The challenges of the phosphoramidite method are to be optimized so that less solvent is used and more extended strand synthesis is possible. This could be done with a programmable microfluidic synthesis platform containing integrated valves, allowing individual manipulation and product removal 8. However, moving to enzymatic synthesis would make these problems disappear into thin air. Unfortunately, with enzymatic synthesis, other challenges appear.
The aim is to create as many transitions as possible so that only a few identical nucleotides are incorporated one after the other to increase the data storage capacity. For this purpose, standardized reaction conditions must be found since the nucleotides are incorporated differently by the TdT. For example, the nucleotide deoxythymidine triphosphate is incorporated faster than deoxyguanosine triphosphate in a standard TdT reaction, see Results. In addition, reaction conditions should be chosen such that DNA strand synthesis is reproducible and all strands receive the same nucleotide sequence. Furthermore, a system could be developed that synthesizes many different DNA strands on one surface to save time and costs.

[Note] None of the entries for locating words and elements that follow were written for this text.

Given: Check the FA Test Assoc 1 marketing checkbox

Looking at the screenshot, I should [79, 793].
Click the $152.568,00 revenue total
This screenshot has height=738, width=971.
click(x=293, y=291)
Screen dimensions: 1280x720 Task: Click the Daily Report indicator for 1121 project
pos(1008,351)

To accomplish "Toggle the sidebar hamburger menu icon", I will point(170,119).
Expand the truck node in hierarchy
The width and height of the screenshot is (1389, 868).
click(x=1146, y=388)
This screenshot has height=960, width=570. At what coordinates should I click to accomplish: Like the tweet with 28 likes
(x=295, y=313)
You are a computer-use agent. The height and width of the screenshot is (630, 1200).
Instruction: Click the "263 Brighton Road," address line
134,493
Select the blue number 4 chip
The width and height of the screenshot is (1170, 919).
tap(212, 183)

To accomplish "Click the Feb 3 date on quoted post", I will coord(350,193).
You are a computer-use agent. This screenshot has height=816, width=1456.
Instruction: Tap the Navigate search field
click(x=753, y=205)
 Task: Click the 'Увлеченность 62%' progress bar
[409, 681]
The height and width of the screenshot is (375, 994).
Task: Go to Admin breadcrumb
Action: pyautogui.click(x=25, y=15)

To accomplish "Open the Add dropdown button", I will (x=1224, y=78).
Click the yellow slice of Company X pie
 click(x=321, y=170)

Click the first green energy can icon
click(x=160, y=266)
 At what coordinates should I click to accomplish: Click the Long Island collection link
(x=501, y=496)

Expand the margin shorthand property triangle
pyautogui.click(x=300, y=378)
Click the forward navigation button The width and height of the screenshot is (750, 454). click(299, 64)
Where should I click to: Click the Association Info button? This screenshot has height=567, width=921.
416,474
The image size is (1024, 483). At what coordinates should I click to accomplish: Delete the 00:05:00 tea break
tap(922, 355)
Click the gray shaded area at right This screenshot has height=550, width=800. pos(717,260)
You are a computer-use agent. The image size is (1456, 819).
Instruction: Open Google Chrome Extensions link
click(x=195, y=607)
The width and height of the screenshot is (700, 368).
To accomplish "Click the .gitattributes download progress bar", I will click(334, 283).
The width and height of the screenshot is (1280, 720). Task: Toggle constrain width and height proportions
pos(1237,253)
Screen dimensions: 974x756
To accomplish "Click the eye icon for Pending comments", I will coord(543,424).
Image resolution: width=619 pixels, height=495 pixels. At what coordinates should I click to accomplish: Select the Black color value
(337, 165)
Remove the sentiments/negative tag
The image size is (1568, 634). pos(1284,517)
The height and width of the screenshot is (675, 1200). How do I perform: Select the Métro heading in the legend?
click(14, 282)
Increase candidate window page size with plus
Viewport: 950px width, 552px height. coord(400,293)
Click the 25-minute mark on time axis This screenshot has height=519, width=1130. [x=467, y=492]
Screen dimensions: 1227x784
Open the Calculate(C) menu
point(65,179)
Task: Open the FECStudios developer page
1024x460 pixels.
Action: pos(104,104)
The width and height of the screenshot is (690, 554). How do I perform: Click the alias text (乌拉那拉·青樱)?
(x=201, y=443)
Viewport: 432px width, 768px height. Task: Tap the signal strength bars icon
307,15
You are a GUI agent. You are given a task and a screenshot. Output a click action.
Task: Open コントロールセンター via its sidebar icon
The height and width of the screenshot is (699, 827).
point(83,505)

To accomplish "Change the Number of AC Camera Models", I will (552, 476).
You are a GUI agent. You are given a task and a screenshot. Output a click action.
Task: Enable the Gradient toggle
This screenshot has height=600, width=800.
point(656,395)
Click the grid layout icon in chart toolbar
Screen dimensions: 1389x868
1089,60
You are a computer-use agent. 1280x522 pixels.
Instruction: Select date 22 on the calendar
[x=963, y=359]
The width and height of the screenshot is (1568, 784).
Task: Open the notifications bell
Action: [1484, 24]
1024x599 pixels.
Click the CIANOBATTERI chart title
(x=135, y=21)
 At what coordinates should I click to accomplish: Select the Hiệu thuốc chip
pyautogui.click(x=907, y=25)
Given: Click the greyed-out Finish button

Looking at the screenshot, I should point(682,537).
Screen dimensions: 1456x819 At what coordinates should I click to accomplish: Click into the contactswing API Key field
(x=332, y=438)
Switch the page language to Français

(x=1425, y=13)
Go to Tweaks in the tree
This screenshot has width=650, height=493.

To facilitate the work in the laboratory, our hardware should be implemented in the laboratory in the future. Additionally, a dedicated nanopore sequencer to analyze the DNA strands directly after synthesis would be beneficial in the lab. Looking ahead, a specific synthesis in which a certain number of nucleotides or even only one nucleotide is appended would be more advantageous in the future, as this would allow a much more precise procedure. In addition, the costs of enzymatic DNA synthesis will be lowered as reaction times are reduced, and the number of nucleotides used decreases.